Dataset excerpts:
=== Begin Enclosure ===

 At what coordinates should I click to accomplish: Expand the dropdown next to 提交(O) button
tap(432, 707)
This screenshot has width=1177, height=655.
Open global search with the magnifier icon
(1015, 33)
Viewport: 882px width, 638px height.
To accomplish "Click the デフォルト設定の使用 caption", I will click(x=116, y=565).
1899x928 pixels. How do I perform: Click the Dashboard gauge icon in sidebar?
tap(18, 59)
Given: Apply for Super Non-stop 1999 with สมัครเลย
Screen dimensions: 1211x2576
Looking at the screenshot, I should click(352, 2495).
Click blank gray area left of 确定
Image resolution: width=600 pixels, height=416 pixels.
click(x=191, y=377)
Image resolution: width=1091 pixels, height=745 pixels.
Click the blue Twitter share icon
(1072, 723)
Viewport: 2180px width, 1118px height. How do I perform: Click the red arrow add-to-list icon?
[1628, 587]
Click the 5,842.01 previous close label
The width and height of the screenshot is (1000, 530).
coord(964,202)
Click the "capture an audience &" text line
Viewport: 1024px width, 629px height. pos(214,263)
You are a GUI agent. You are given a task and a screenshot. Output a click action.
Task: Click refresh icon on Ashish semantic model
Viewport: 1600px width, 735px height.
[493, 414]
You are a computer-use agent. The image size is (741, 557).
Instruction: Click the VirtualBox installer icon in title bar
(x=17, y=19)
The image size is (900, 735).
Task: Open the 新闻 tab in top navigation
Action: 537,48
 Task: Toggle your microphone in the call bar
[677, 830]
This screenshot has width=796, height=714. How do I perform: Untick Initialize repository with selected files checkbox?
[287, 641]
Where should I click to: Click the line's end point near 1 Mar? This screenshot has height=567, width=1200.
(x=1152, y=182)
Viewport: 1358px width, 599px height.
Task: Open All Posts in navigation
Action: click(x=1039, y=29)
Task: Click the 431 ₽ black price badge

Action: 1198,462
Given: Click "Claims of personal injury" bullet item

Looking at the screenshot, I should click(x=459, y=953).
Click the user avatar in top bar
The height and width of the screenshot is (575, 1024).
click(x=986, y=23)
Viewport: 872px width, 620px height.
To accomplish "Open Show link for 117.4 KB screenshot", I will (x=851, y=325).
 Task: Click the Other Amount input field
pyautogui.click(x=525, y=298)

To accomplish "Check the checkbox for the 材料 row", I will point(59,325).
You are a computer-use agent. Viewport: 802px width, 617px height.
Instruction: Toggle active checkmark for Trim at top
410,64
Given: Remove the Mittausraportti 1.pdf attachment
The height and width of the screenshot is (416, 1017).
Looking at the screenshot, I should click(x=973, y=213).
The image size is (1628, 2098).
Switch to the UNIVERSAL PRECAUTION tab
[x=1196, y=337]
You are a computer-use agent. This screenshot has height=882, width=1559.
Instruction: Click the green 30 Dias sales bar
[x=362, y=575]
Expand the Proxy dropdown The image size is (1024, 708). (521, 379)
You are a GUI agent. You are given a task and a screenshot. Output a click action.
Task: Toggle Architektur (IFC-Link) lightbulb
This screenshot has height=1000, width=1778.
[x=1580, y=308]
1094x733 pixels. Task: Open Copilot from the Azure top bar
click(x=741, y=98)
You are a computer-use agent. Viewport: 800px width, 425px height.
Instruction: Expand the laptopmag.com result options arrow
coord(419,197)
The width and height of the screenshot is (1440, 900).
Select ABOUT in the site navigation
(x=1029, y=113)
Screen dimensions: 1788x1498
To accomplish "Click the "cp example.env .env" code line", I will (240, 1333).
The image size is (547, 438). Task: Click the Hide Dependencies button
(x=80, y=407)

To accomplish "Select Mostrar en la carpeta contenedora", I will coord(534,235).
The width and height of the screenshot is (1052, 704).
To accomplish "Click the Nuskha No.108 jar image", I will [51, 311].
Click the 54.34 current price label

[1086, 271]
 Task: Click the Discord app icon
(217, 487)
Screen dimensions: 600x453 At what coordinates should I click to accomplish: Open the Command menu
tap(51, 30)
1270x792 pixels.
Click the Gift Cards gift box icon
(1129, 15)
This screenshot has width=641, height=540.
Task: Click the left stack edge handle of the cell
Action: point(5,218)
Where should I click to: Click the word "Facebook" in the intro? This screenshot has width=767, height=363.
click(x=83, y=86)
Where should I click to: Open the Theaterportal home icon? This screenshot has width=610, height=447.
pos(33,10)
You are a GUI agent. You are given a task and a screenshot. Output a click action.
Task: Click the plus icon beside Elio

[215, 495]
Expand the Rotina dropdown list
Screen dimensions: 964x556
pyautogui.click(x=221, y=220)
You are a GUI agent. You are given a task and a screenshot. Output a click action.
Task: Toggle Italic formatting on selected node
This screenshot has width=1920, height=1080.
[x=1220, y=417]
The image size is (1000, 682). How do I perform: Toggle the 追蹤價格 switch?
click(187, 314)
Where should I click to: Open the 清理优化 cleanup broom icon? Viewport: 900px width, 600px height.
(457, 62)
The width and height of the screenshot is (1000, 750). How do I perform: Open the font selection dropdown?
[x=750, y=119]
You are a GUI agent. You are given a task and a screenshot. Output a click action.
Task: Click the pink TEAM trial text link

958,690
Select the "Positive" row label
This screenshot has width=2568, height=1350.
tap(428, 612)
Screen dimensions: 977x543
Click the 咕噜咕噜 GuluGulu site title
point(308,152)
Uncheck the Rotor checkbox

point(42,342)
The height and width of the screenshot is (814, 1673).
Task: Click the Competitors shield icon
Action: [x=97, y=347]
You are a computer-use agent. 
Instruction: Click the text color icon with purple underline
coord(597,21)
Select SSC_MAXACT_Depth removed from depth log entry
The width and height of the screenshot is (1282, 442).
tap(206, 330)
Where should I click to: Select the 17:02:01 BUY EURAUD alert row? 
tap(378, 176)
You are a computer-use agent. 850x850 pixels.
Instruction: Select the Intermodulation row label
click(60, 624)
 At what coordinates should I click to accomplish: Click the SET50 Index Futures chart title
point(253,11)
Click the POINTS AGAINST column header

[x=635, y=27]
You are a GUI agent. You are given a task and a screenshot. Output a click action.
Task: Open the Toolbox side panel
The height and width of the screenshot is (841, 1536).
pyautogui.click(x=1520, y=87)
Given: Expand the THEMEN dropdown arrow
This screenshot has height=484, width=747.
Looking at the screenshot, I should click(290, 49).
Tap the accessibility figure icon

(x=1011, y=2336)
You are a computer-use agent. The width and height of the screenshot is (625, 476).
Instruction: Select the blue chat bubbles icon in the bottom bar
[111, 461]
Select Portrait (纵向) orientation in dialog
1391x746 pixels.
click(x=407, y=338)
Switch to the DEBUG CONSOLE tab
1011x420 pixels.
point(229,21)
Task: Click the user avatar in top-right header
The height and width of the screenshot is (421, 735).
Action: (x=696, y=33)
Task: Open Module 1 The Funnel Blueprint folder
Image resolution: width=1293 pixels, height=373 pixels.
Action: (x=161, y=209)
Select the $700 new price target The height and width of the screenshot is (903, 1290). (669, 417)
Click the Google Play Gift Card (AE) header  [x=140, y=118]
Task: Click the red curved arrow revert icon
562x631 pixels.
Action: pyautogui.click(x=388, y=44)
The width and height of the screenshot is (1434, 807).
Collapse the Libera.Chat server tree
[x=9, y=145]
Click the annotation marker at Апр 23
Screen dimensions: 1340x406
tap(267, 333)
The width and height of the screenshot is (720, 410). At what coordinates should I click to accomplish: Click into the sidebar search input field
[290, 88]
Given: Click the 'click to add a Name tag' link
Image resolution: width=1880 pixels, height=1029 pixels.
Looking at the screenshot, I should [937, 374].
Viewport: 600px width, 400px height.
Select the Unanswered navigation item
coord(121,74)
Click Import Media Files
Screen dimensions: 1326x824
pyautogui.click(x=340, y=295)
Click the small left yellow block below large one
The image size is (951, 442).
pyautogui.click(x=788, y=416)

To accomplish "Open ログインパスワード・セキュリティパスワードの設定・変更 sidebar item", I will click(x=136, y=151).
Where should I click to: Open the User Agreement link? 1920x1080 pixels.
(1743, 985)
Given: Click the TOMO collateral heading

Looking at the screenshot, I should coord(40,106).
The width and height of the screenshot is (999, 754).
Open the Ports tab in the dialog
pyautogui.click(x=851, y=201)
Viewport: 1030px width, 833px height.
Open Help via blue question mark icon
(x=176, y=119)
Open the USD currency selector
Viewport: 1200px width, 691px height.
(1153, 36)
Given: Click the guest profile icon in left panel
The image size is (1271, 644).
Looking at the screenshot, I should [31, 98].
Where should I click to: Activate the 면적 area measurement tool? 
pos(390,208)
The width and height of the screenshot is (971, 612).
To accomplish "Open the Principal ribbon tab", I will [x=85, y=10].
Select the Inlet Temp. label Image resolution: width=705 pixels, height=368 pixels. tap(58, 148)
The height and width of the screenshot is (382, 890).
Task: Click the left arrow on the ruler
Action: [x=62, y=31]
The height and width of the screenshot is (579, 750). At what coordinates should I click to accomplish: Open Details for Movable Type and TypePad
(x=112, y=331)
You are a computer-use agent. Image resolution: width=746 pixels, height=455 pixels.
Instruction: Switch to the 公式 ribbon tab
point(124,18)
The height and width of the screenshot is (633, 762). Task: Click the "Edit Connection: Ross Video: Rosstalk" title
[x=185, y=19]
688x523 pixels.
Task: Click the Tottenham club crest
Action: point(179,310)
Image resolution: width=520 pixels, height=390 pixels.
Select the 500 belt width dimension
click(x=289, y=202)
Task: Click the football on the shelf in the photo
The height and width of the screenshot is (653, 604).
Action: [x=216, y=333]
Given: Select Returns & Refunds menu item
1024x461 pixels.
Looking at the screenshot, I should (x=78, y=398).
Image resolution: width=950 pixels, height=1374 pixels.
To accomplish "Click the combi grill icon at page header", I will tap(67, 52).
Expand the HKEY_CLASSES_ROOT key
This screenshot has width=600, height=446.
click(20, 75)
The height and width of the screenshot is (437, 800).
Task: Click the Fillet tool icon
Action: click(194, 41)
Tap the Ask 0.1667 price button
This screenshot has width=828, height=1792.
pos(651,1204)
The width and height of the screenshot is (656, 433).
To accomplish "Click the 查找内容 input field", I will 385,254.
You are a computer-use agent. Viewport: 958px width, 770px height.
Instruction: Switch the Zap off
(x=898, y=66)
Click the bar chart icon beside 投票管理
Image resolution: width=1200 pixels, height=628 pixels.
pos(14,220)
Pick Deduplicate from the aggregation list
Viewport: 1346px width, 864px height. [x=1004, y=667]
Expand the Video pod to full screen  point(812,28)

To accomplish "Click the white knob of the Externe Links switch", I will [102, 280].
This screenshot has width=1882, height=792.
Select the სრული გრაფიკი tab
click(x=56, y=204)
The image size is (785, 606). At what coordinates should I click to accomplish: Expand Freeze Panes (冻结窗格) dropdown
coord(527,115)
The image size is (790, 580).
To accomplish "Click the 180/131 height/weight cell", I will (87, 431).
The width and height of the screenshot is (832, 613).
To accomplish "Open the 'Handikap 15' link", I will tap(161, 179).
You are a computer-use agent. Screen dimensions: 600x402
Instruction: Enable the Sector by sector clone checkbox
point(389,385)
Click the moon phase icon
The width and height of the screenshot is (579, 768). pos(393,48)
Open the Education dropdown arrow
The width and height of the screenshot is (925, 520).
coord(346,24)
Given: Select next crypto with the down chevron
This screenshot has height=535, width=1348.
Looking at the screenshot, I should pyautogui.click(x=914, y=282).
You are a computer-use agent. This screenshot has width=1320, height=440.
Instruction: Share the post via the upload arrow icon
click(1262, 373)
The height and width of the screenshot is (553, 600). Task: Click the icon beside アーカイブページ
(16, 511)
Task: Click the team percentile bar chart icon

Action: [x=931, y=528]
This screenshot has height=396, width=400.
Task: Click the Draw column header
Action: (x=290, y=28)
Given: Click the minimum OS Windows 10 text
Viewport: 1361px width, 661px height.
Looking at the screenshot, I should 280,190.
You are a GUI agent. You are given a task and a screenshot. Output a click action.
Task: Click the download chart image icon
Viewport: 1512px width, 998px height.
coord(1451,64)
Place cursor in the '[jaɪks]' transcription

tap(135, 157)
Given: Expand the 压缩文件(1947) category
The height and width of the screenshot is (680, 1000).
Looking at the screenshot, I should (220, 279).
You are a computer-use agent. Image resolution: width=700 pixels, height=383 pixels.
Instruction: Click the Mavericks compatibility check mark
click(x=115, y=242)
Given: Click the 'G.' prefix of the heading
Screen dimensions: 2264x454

=== End Enclosure ===

Of all the entries above, repeat only the lines from the line that has "The width and height of the screenshot is (999, 754)." to the line that has "Image resolution: width=950", both lines included, exactly.

■ **Your solution**
The width and height of the screenshot is (999, 754).
Open the Ports tab in the dialog
pyautogui.click(x=851, y=201)
Viewport: 1030px width, 833px height.
Open Help via blue question mark icon
(x=176, y=119)
Open the USD currency selector
Viewport: 1200px width, 691px height.
(1153, 36)
Given: Click the guest profile icon in left panel
The image size is (1271, 644).
Looking at the screenshot, I should [31, 98].
Where should I click to: Activate the 면적 area measurement tool? 
pos(390,208)
The width and height of the screenshot is (971, 612).
To accomplish "Open the Principal ribbon tab", I will [x=85, y=10].
Select the Inlet Temp. label Image resolution: width=705 pixels, height=368 pixels. tap(58, 148)
The height and width of the screenshot is (382, 890).
Task: Click the left arrow on the ruler
Action: [x=62, y=31]
The height and width of the screenshot is (579, 750). At what coordinates should I click to accomplish: Open Details for Movable Type and TypePad
(x=112, y=331)
You are a computer-use agent. Image resolution: width=746 pixels, height=455 pixels.
Instruction: Switch to the 公式 ribbon tab
point(124,18)
The height and width of the screenshot is (633, 762). Task: Click the "Edit Connection: Ross Video: Rosstalk" title
[x=185, y=19]
688x523 pixels.
Task: Click the Tottenham club crest
Action: point(179,310)
Image resolution: width=520 pixels, height=390 pixels.
Select the 500 belt width dimension
click(x=289, y=202)
Task: Click the football on the shelf in the photo
The height and width of the screenshot is (653, 604).
Action: [x=216, y=333]
Given: Select Returns & Refunds menu item
1024x461 pixels.
Looking at the screenshot, I should (x=78, y=398).
Image resolution: width=950 pixels, height=1374 pixels.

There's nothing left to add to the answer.